DATA RECORDS →
····················
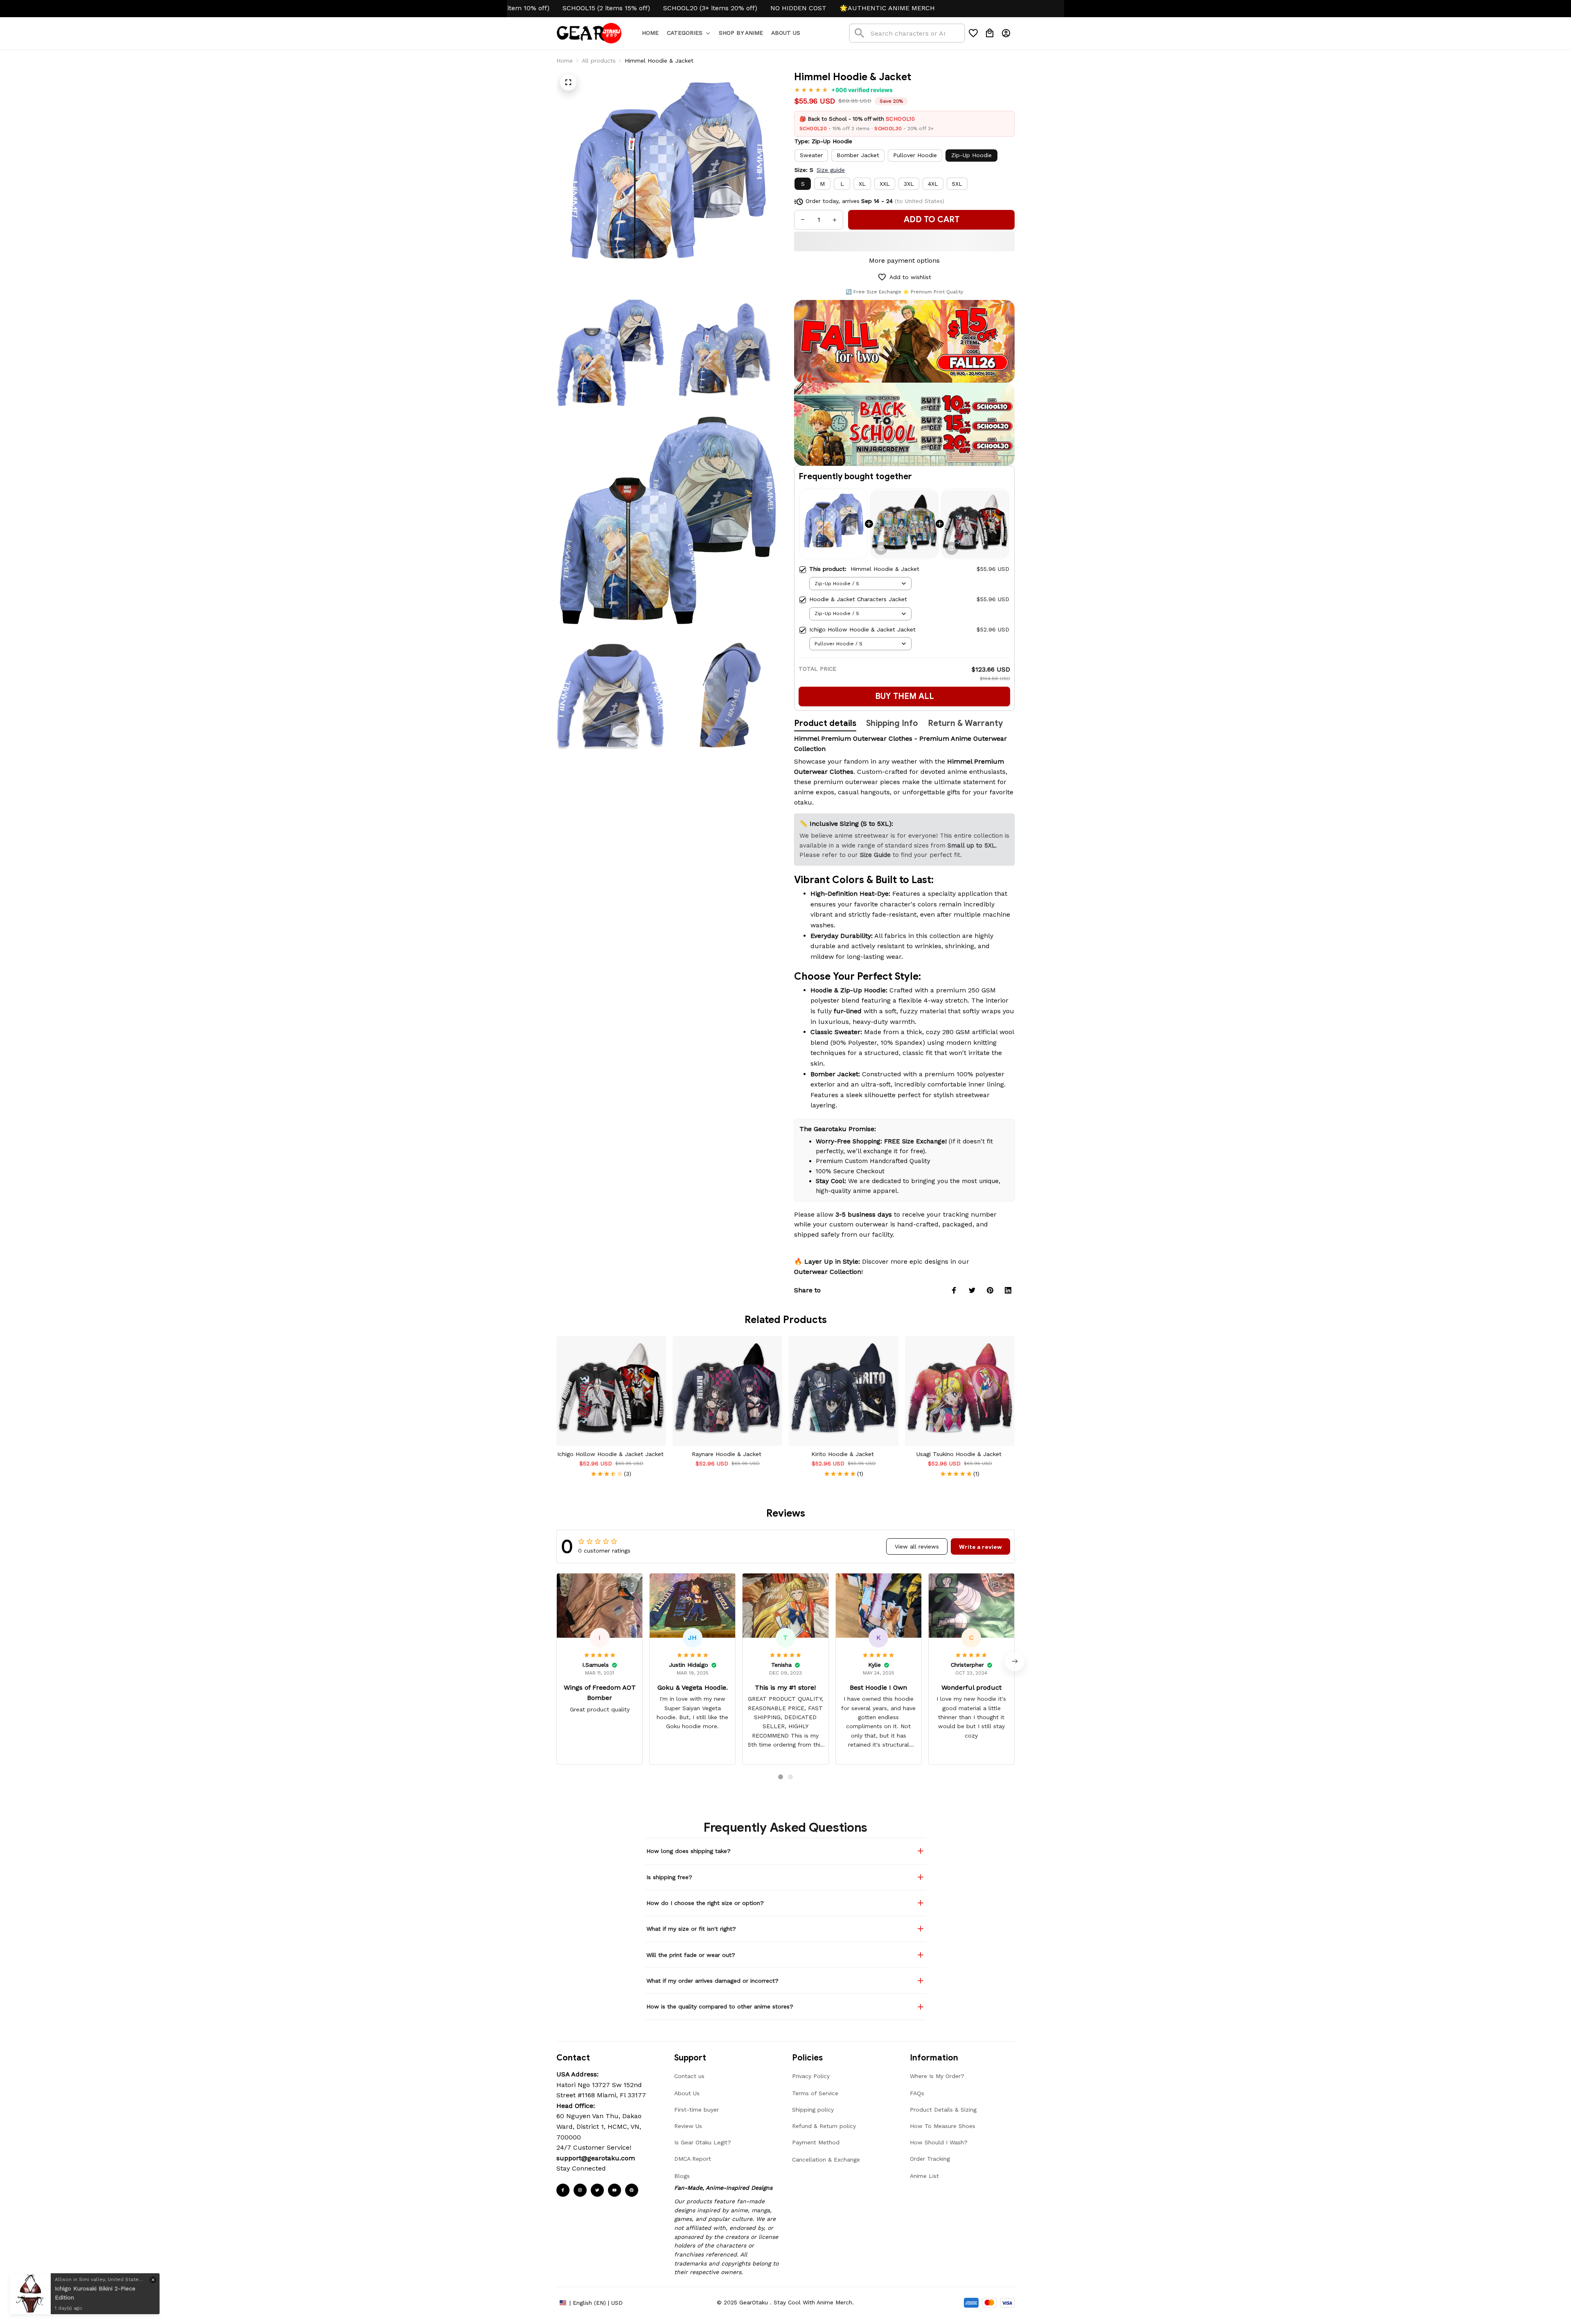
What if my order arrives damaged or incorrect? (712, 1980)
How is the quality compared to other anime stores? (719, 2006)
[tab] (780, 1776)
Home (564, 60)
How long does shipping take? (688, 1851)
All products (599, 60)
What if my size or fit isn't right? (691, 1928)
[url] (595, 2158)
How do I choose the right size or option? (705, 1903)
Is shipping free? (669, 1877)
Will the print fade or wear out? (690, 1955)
····················
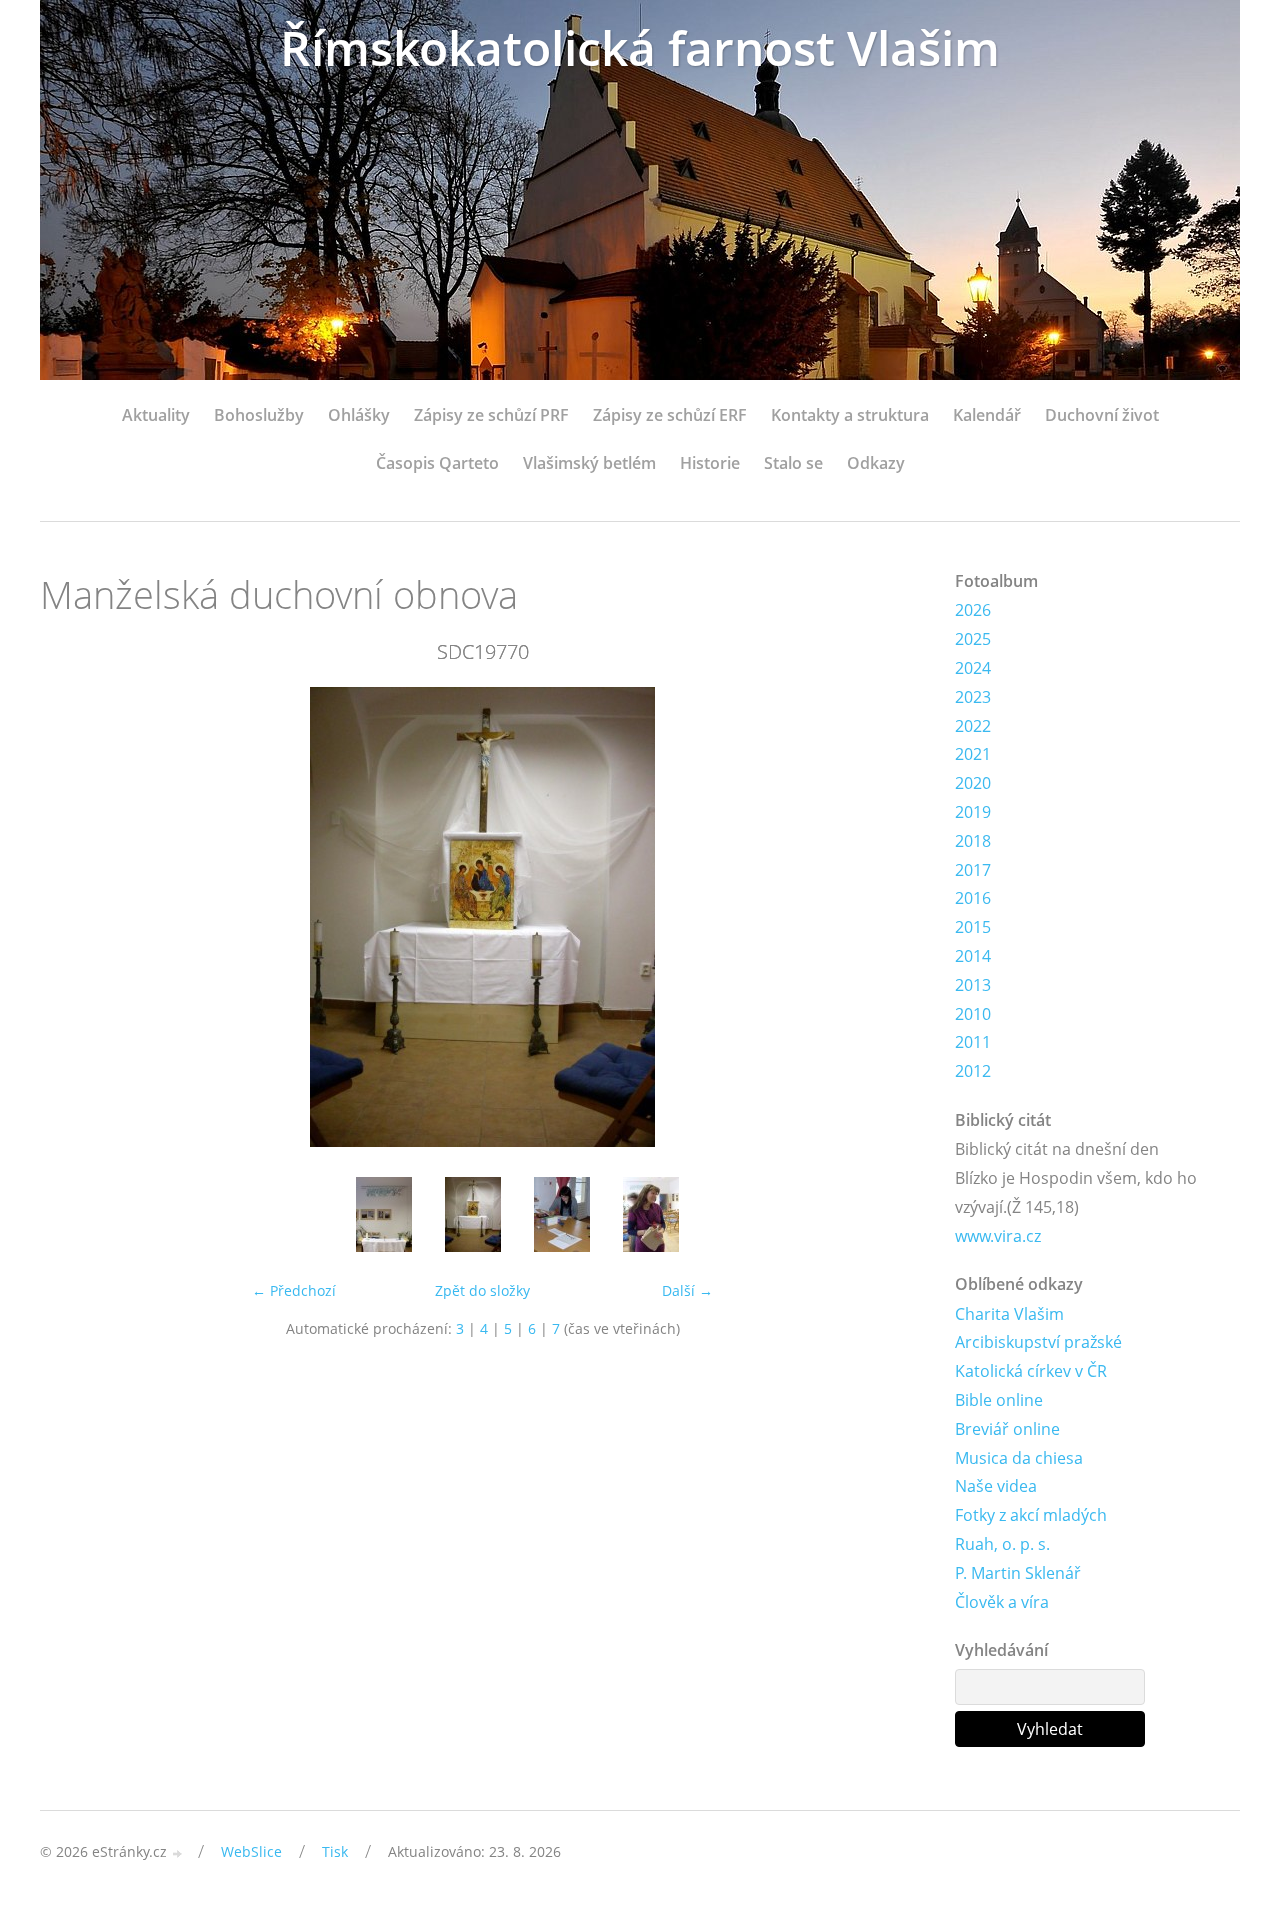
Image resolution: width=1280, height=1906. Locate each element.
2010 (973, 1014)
····················
TASK INSTRUCTIONS → Send back exactly the lines of the listing above starting at the one with "What if my order" and ending at the one with "[url] (595, 2158)", inclusive, and no others.

EXERCISE RESULT →
What if my order arrives damaged or incorrect? (712, 1980)
How is the quality compared to other anime stores? (719, 2006)
[tab] (780, 1776)
Home (564, 60)
How long does shipping take? (688, 1851)
All products (599, 60)
What if my size or fit isn't right? (691, 1928)
[url] (595, 2158)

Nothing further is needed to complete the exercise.